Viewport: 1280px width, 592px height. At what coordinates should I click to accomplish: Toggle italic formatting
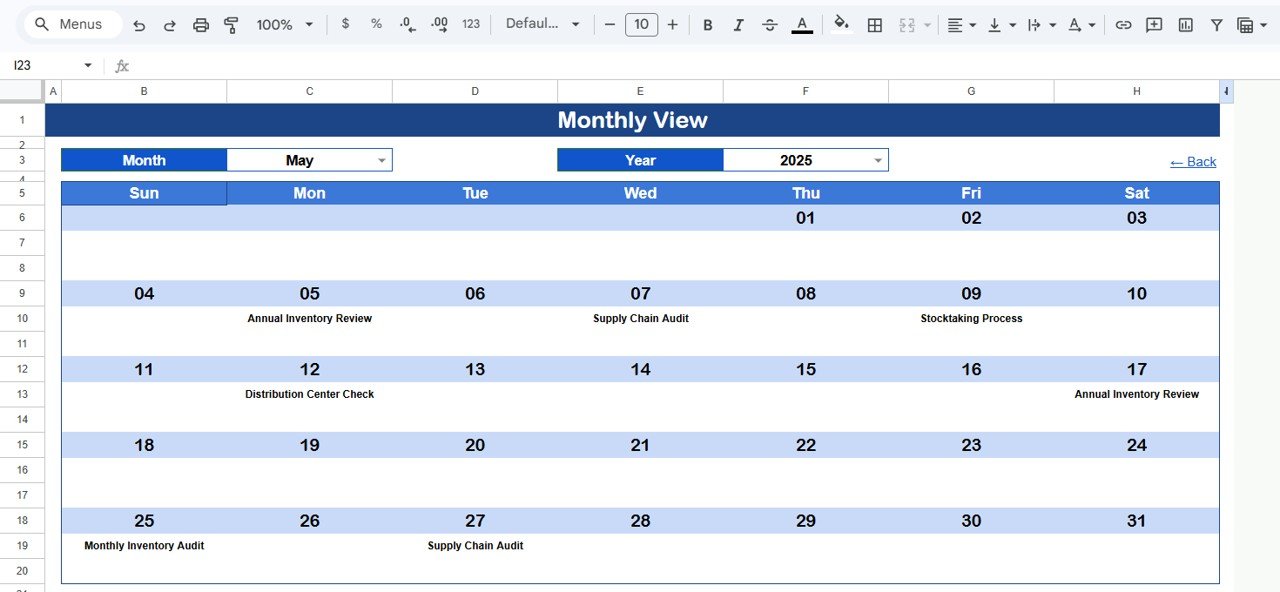pos(738,24)
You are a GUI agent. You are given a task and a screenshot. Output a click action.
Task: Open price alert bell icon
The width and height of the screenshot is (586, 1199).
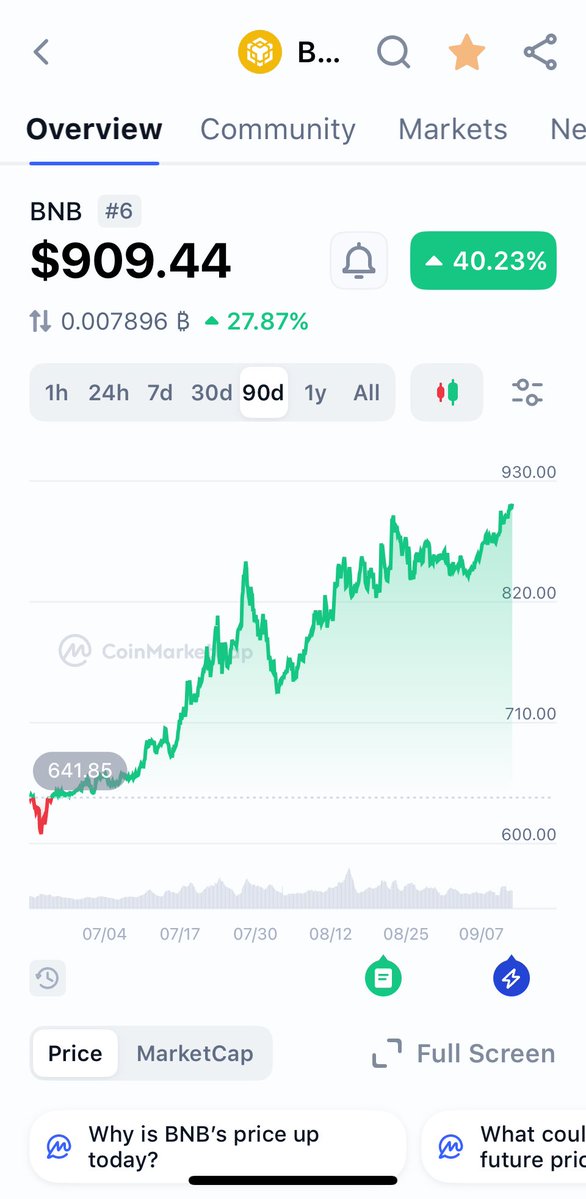[359, 261]
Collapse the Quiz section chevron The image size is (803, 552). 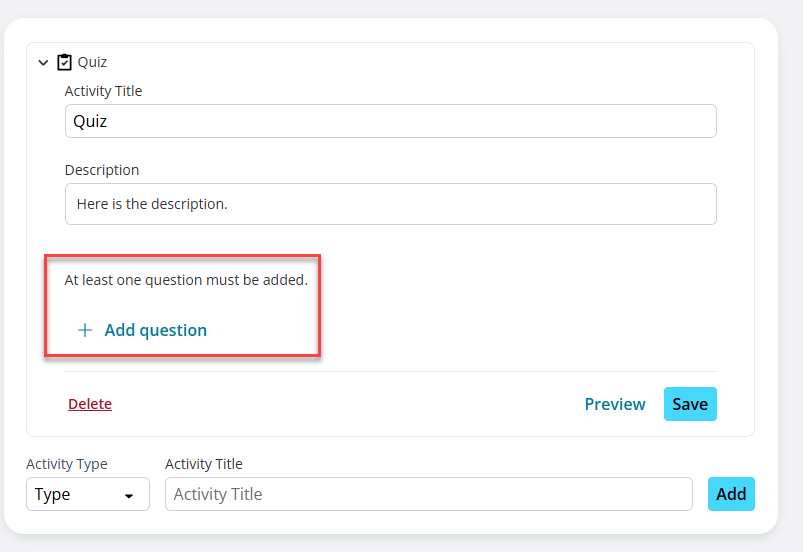tap(43, 62)
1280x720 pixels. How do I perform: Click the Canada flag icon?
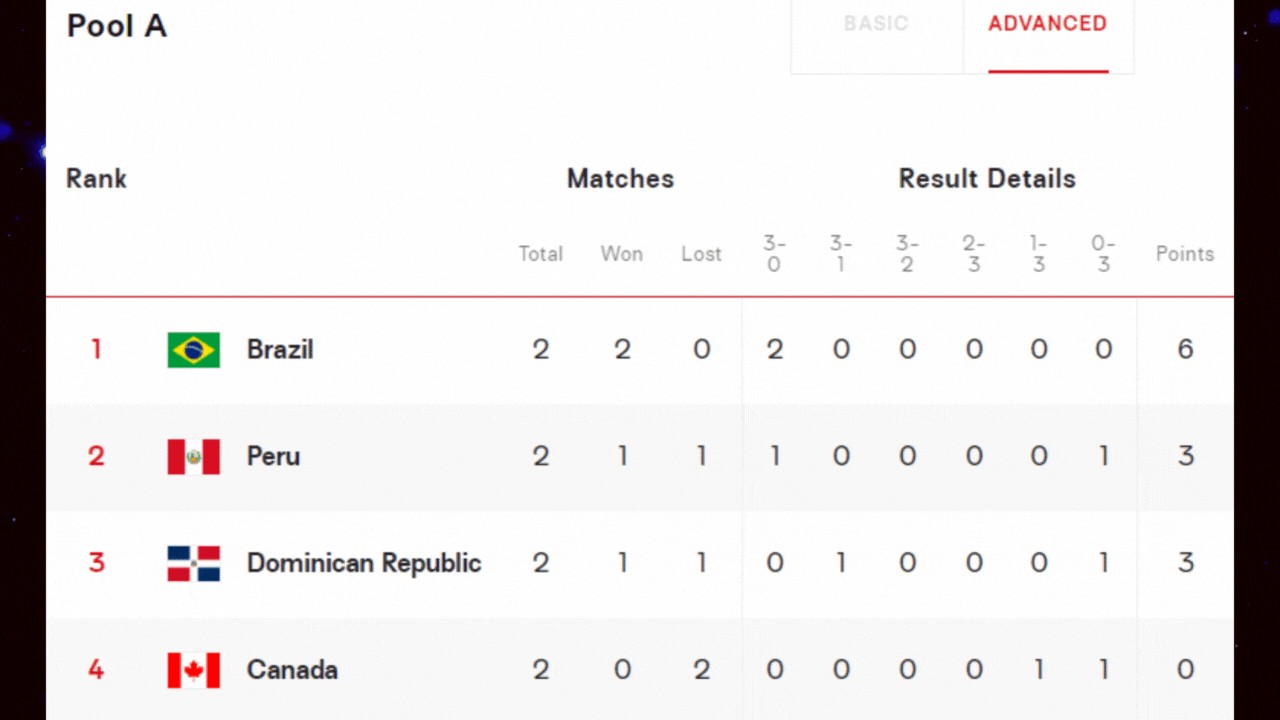click(x=193, y=670)
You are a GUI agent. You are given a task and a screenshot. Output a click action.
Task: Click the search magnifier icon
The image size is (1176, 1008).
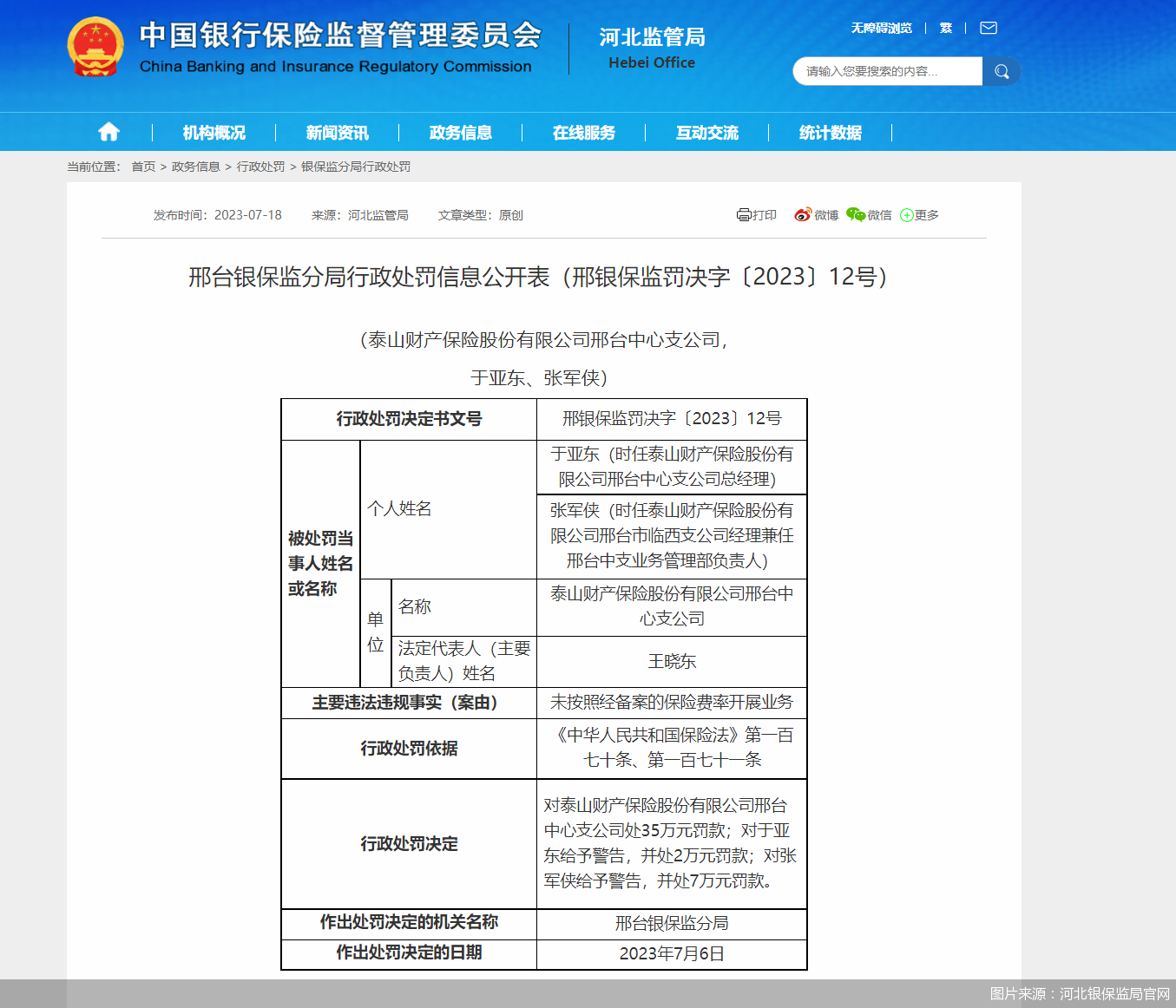click(1000, 71)
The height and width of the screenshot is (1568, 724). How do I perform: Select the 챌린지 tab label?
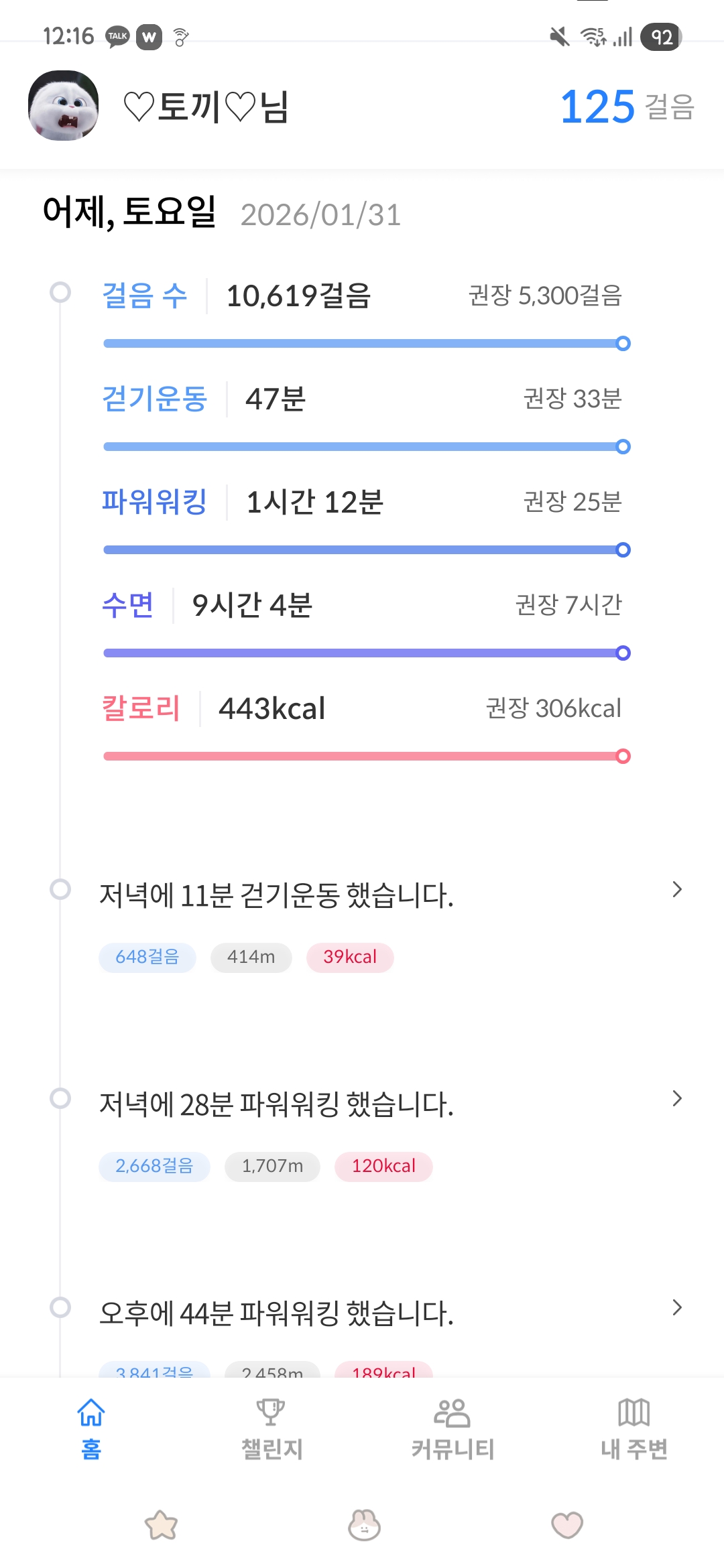[x=272, y=1449]
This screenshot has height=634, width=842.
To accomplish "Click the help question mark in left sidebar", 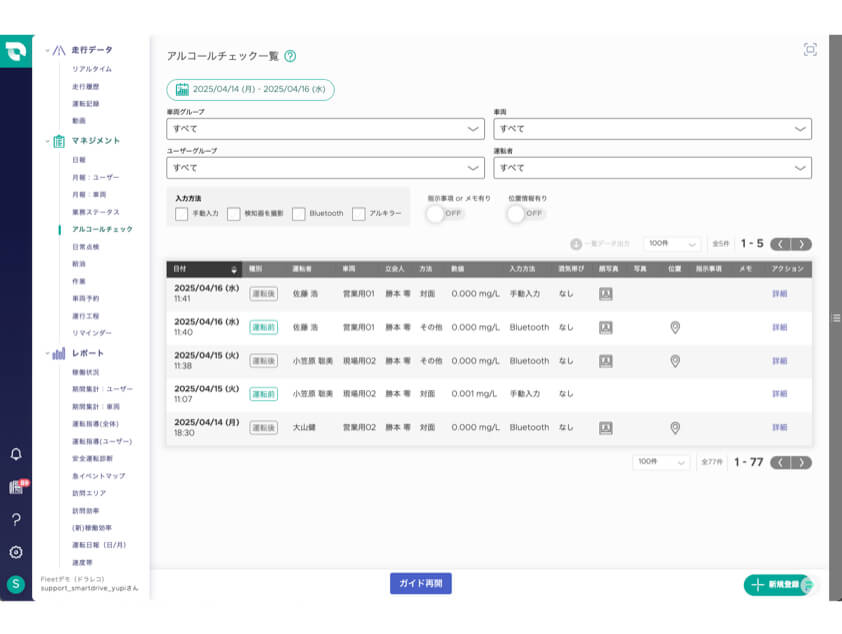I will 16,519.
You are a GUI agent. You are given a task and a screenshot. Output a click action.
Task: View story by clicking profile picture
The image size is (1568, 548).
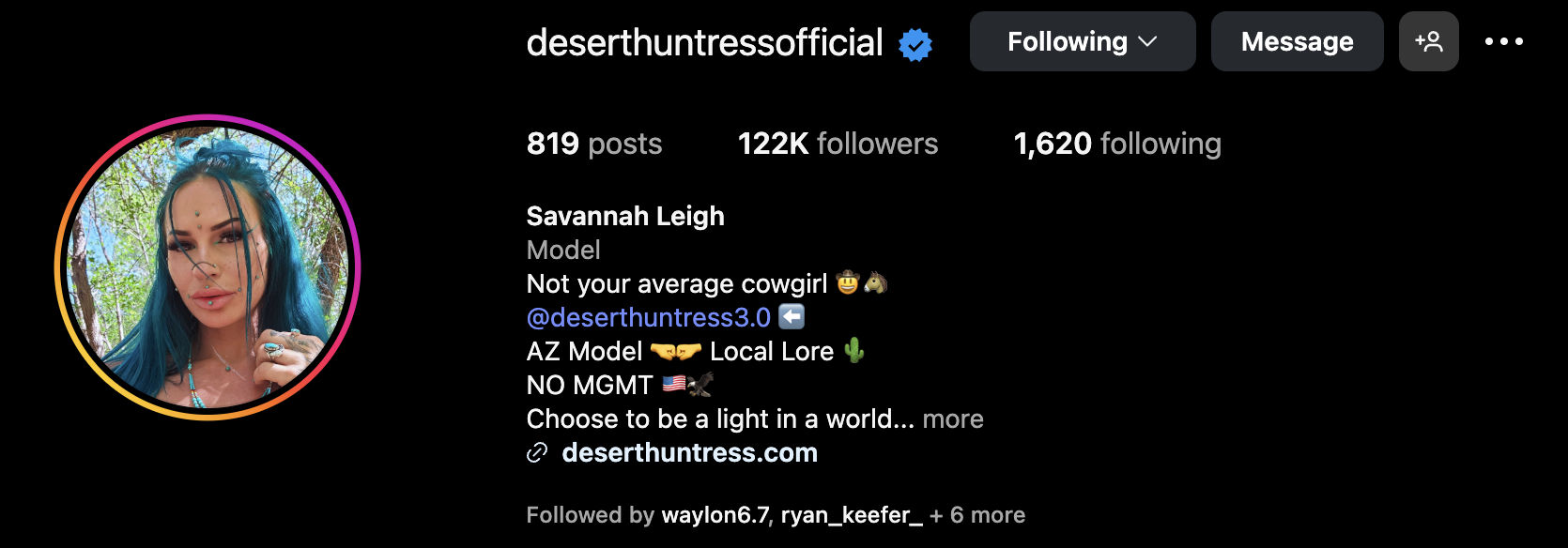point(208,267)
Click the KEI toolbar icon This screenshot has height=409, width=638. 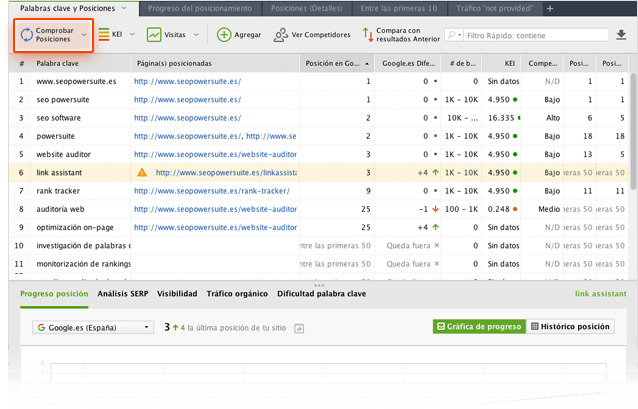[104, 34]
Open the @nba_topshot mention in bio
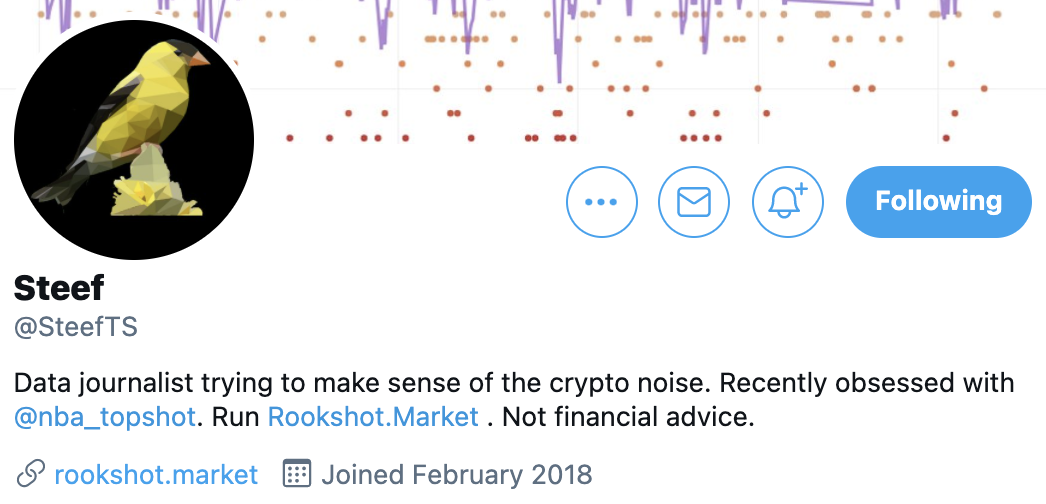Screen dimensions: 1046x504 tap(105, 416)
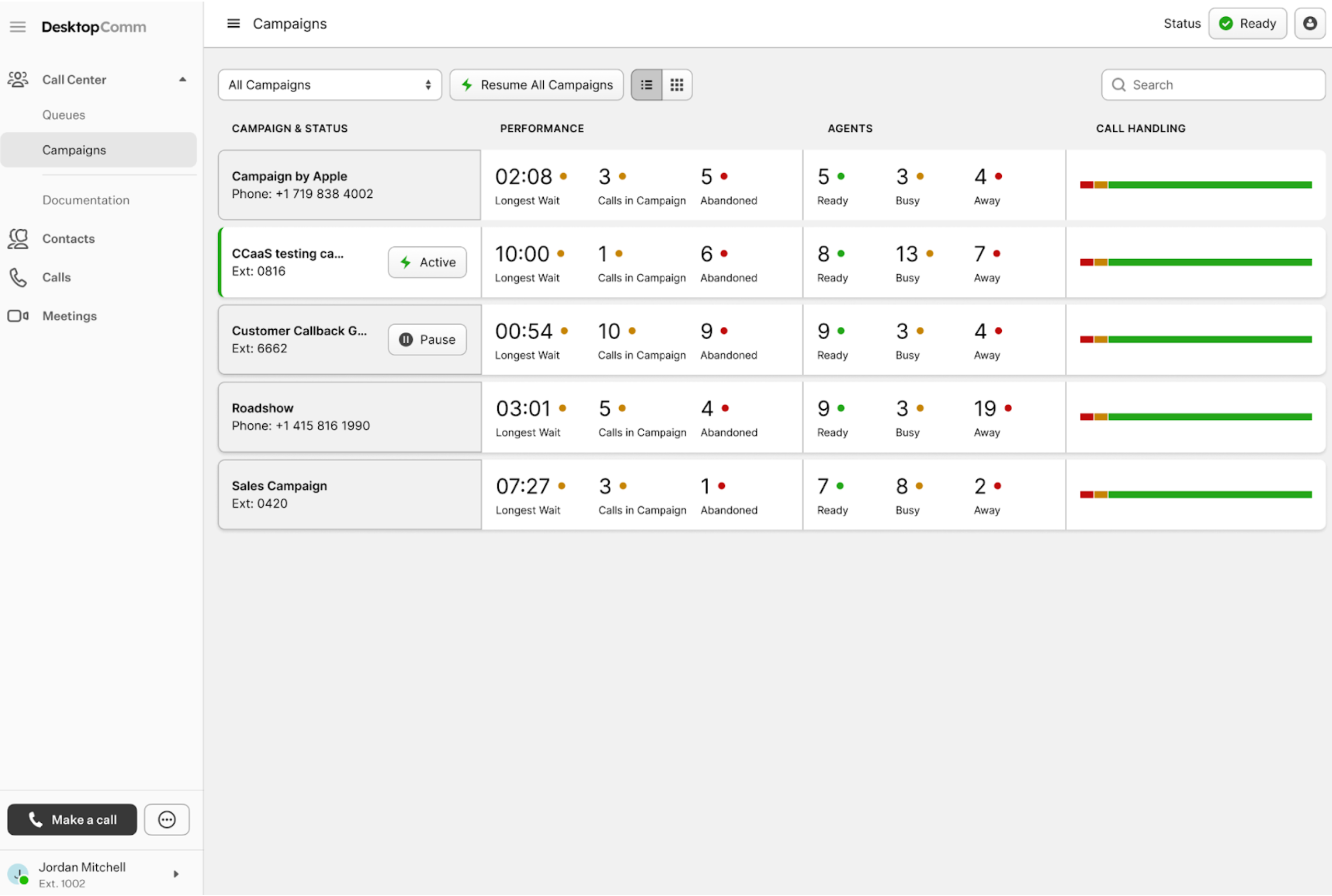Open Calls via phone icon

[x=18, y=278]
______
» STATED PROBLEM:
From the records above, copy every line that contains the string "perform". Treat uppercase and lowercase letters as different.

» FINISHED EXERCISE:
1280x720 pixels. How do I perform: Click the Canada flag icon?
The height and width of the screenshot is (1568, 724). How do I perform: Select the 챌린지 tab label?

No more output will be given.